However, our problem now is that there is no vaccination to protect against coronavirus – and there won’t be one for at least another 12-18 months. Therefore for the UK population to gain herd immunity, a large enough number of people – 60 per cent of the country, 40 million people, in the words of the chief scientific adviser Sir Patrick Vallance – will need to contract the virus and then recover. If that situation occurs then people will be less likely to get covid-19 in the future and the public can build up a resistance to it.
Elderly people
Elderly people are one of the key groups that rely on herd immunity to protect them, as they are more susceptible to disease. If they are able to isolate as much as possible during the coronavirus peak, once herd immunity is established isolation measures can be scaled back.

> **INFORMATION PROVIDED**:
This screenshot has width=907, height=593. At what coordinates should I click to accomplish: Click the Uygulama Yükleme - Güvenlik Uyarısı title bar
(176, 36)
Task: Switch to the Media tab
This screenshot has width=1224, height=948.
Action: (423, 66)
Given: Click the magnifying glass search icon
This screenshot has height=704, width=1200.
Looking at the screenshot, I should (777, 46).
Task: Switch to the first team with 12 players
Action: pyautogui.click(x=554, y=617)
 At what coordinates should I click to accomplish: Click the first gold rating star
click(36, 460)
---
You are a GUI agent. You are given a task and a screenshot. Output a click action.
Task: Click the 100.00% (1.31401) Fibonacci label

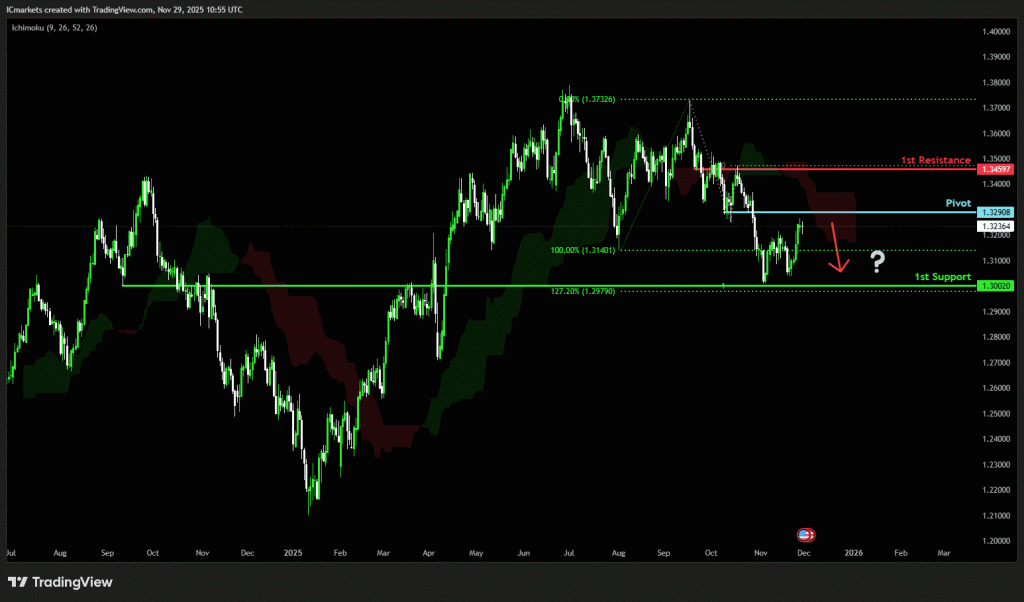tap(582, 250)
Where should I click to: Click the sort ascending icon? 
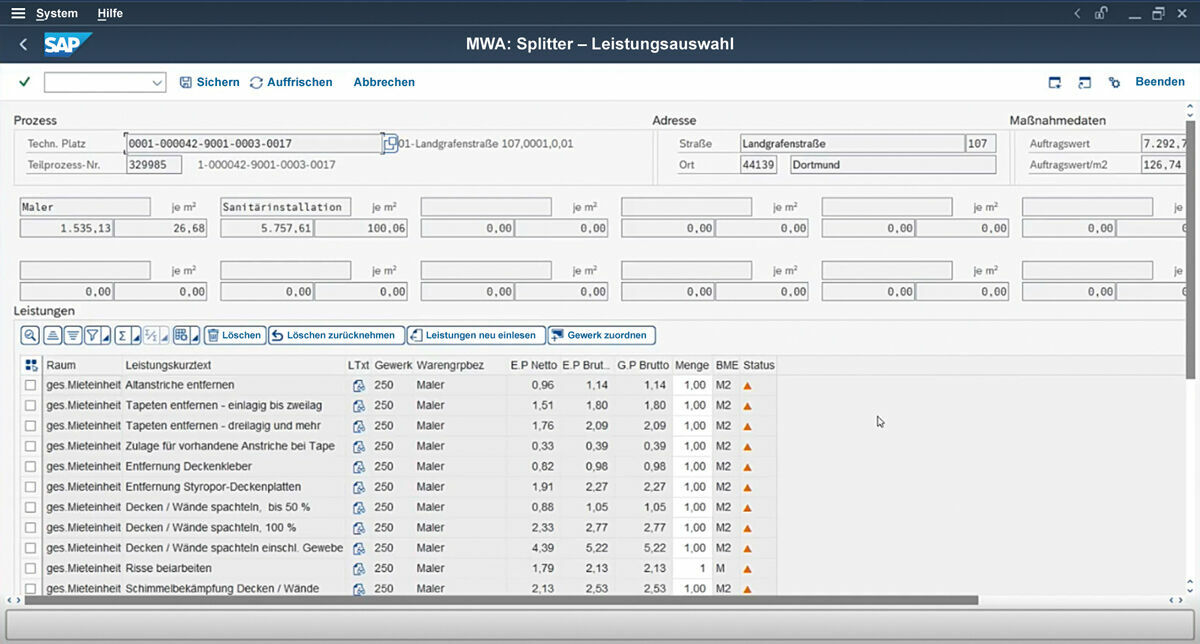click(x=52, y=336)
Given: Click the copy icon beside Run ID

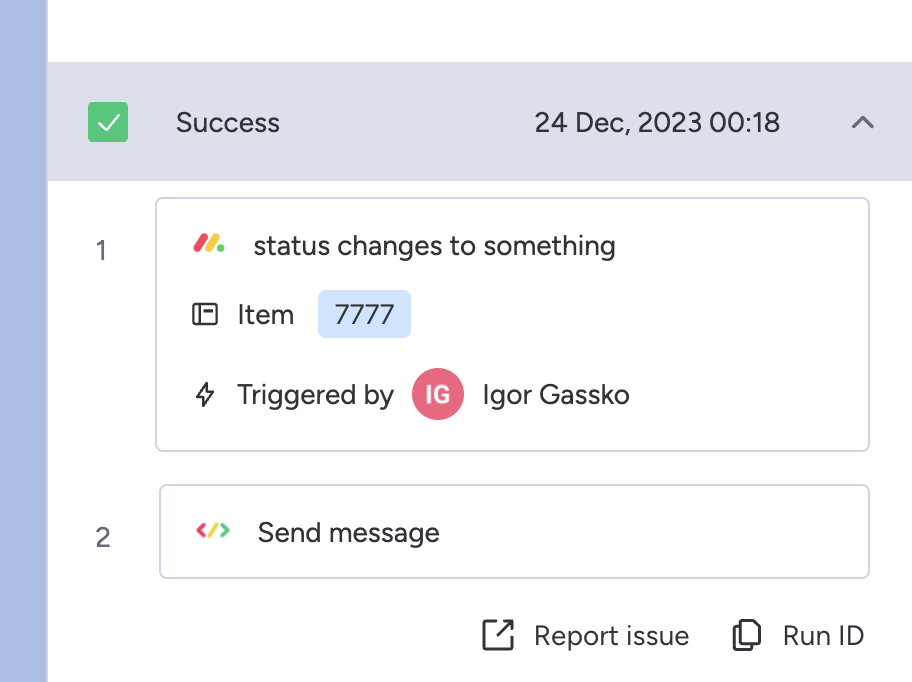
* * *
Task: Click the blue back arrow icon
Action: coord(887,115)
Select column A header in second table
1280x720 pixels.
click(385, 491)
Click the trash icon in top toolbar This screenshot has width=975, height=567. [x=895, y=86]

> **ACTIVITY 1**:
In the passage on coronavirus and herd immunity, change "vaccination" to "vaccine" and give the part starting at "However, our problem" and ending at "resistance to it.".
> **ACTIVITY 2**:
Write the next part of the passage on coronavirus and herd immunity, picking up after its final sentence.

> **ANSWER BOX 1**:
However, our problem now is that there is no vaccine to protect against coronavirus – and there won’t be one for at least another 12-18 months. Therefore for the UK population to gain herd immunity, a large enough number of people – 60 per cent of the country, 40 million people, in the words of the chief scientific adviser Sir Patrick Vallance – will need to contract the virus and then recover. If that situation occurs then people will be less likely to get covid-19 in the future and the public can build up a resistance to it.

> **ANSWER BOX 2**:
Given Sir Patrick has said he believes Covid-19 will become an “annual virus”, building up herd immunity will be vital. The only problem is, with no vaccination available, no one knows how long it will take for 60 per cent of the population to be infected, as no country has reached that figure yet. And as cases in China have slowed markedly to a handful, no country may ever get there given the extreme measures being put in place by those worst affected.
And as Oxford University’s Vaccine Knowledge Project points out, herd immunity does not protect against all vaccine-preventable diseases. The best example of this is tetanus, which is caught from bacteria in the environment, not from other people who have the disease.